En 1992, Trump trató de reposicionarse como una figura imparable dentro de los negocios y el espectáculo. La presencia de Marla Maples, su nueva pareja, en el escenario de Broadway representó no solo un intento de revivir una carrera artística, sino también una estrategia para restablecer su imagen pública. Maples debutó en The Will Rogers Follies con gran pompa, y Trump, fiel a su estilo, no escatimó esfuerzos para convertir el evento en una exhibición de poder, asegurando la presencia de personajes famosos en la audiencia y dando a la velada una atmósfera de exclusividad.

Aunque su incursión en el mundo del entretenimiento y el teatro no le garantizó el éxito esperado, Trump continuó usando su figura pública como una herramienta para reestructurar su imperio empresarial. Los proyectos en sectores como la aviación y los deportes, que en su momento parecían estar destinados a ser el futuro de su fortuna, se desplomaron con la misma rapidez con que habían nacido. A medida que se enfrentaba a la realidad de una economía recesiva, Trump comenzó a centrarse en adquisiciones más modestas y seguras. Compró propiedades como un campo de golf en Westchester y un edificio histórico cerca de la Bolsa de Nueva York. Pero en esta época, lo que realmente estaba en juego era la estabilidad de su imagen y la reconstrucción de su reputación ante los prestamistas y los medios de comunicación.
------------------------------------------------------------------------
Tareas pendientes:
A. Responde según el pasaje sobre Trump en 1992:
(i) ¿En qué obra debutó Marla Maples?
(ii) ¿En qué sectores estaban los proyectos de Trump que se desplomaron?
(iii) ¿Qué propiedades compró Trump en esta etapa?
B. Copia sin cambios el fragmento del pasaje sobre Trump en 1992 que comienza en las palabras "En 1992, Trump" y termina después de "atmósfera de exclusividad.".
C. Resume en menos palabras el párrafo del pasaje sobre Trump en 1992 que empieza por "Aunque su incursión en el mundo del entretenimiento" y conserva sus datos principales.

Datos disponibles:
------------------------------------------------------------------------
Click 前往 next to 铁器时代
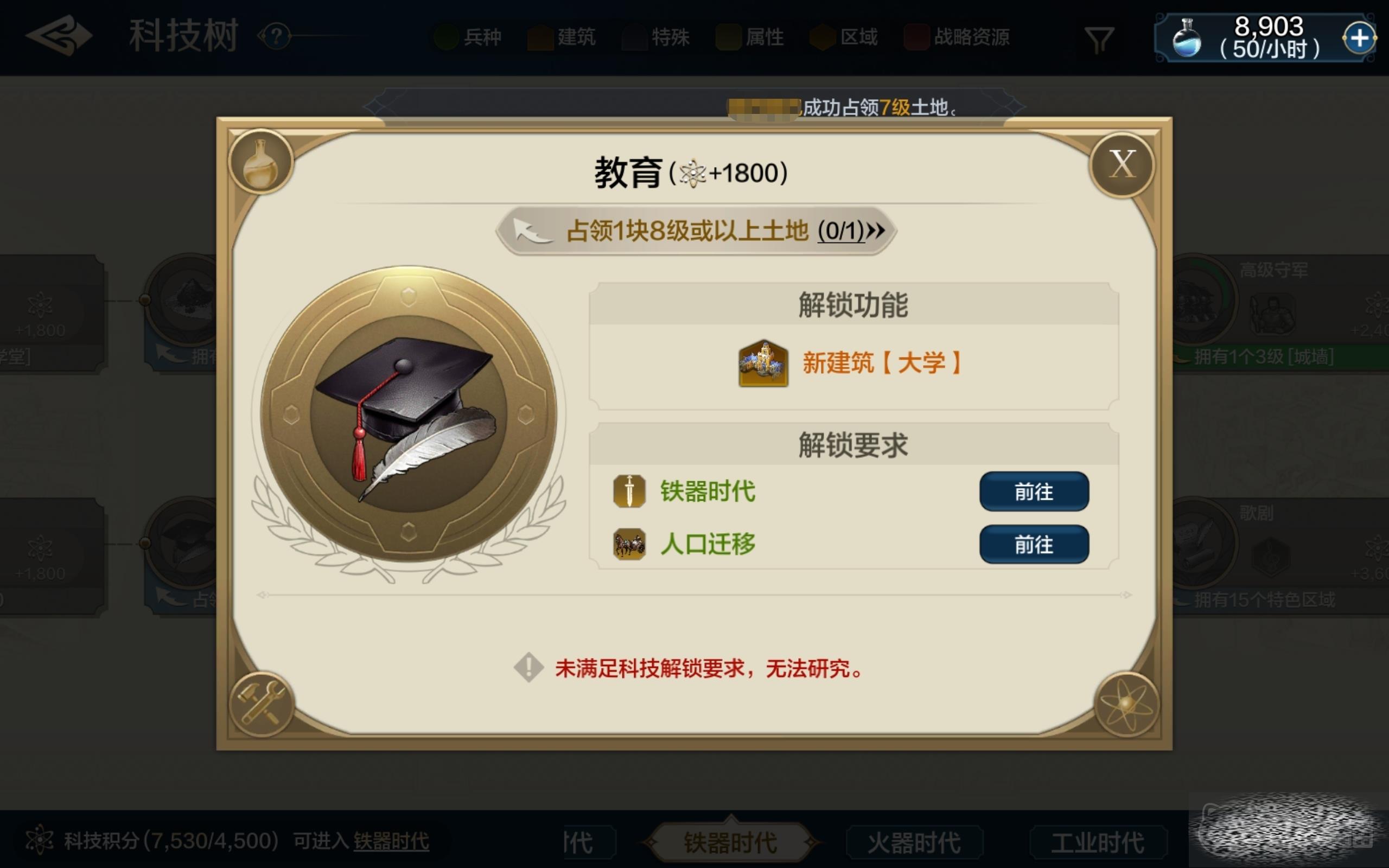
------------------------------------------------------------------------
Resultados del ejercicio:
A.
(i) En The Will Rogers Follies.
(ii) En la aviación y los deportes.
(iii) Un campo de golf en Westchester y un edificio histórico cerca de la Bolsa de Nueva York.

B.
En 1992, Trump trató de reposicionarse como una figura imparable dentro de los negocios y el espectáculo. La presencia de Marla Maples, su nueva pareja, en el escenario de Broadway representó no solo un intento de revivir una carrera artística, sino también una estrategia para restablecer su imagen pública. Maples debutó en The Will Rogers Follies con gran pompa, y Trump, fiel a su estilo, no escatimó esfuerzos para convertir el evento en una exhibición de poder, asegurando la presencia de personajes famosos en la audiencia y dando a la velada una atmósfera de exclusividad.

C. El teatro y el entretenimiento no le dieron a Trump el éxito esperado, pero él siguió usando su figura pública para reestructurar su imperio. Sus proyectos en aviación y deportes se desplomaron rápidamente. Ante una economía recesiva, optó por adquisiciones más modestas y seguras, como un campo de golf en Westchester y un edificio histórico cerca de la Bolsa de Nueva York. Lo que de verdad estaba en juego era la estabilidad de su imagen y su reputación ante prestamistas y medios.